• Exercise directions: The reply to the records below should contain exactly the lines from the line with "Task: Expand the API Management tree arrow" through the line with "This screenshot has width=1623, height=940.", and nothing besides.

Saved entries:
● ● ● ● ●
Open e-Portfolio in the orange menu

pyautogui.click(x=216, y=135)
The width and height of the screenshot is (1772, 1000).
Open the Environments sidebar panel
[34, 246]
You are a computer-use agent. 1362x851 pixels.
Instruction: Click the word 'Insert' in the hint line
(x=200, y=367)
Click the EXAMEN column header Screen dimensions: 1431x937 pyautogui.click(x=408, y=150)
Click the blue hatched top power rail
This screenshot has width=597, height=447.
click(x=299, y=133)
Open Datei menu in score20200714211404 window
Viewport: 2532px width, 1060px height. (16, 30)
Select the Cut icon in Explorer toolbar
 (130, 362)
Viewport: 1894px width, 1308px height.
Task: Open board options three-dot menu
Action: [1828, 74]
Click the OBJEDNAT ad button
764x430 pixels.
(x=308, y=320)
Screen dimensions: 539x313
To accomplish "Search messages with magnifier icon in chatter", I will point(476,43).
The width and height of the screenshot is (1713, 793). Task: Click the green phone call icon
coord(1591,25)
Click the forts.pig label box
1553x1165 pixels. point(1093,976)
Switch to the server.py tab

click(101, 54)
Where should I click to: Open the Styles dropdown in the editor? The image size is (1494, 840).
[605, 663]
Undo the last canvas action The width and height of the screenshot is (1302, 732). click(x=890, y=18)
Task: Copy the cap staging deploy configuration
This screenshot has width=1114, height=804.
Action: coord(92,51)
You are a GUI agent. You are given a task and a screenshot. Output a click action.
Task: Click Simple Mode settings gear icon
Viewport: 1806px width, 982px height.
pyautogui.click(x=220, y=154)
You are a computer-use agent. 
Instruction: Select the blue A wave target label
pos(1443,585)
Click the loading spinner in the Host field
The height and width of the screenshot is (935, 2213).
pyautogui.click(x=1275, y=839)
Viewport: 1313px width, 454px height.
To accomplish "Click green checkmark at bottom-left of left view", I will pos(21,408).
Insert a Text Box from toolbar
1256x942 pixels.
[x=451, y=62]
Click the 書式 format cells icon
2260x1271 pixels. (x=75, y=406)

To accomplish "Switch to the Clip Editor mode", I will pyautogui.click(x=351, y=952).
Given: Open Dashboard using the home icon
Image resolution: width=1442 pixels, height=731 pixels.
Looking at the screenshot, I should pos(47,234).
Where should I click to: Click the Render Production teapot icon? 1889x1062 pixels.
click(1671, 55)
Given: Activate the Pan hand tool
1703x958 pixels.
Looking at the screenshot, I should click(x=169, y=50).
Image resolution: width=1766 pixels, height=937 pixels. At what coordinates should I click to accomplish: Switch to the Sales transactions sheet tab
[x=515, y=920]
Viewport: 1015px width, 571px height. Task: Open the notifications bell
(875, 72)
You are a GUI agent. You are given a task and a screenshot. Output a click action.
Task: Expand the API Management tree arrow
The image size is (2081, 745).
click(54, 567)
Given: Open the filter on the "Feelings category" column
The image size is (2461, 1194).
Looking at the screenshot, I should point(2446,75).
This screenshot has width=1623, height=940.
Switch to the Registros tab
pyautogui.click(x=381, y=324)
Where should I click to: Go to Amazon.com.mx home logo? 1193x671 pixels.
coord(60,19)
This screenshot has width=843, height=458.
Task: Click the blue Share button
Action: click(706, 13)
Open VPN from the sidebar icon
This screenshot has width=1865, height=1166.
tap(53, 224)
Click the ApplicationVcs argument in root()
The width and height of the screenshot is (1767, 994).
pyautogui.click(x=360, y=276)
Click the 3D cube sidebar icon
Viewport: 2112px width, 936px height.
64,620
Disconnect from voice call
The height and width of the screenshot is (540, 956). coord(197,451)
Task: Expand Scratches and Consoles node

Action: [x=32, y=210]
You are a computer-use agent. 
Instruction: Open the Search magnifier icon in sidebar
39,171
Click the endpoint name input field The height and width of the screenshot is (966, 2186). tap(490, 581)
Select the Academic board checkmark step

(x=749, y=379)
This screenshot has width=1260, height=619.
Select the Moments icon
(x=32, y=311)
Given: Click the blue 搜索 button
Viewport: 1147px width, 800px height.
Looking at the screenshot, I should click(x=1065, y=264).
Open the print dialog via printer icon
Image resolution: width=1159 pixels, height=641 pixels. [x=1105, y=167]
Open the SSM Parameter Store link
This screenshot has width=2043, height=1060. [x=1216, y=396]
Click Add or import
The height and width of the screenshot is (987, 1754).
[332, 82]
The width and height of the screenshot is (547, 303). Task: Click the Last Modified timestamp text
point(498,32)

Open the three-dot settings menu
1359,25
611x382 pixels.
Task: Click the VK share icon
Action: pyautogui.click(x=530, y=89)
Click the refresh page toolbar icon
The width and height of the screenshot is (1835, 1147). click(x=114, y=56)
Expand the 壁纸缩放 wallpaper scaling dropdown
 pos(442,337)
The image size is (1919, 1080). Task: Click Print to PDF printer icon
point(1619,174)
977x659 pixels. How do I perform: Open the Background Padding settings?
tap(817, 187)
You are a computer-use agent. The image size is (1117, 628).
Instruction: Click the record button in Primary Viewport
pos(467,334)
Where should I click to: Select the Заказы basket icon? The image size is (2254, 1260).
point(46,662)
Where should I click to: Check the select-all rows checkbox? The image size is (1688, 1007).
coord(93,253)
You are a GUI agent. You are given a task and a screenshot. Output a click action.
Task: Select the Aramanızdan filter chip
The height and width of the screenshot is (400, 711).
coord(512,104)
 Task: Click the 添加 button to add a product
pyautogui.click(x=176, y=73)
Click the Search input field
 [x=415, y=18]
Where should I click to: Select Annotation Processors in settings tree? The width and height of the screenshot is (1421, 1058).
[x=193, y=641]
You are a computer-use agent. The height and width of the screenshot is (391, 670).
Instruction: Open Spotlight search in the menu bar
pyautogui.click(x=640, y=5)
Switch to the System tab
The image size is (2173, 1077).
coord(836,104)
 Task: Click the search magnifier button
● ● ● ● ●
• Your response:
Task: Expand the API Management tree arrow
The image size is (2081, 745).
click(54, 567)
Given: Open the filter on the "Feelings category" column
The image size is (2461, 1194).
Looking at the screenshot, I should point(2446,75).
This screenshot has width=1623, height=940.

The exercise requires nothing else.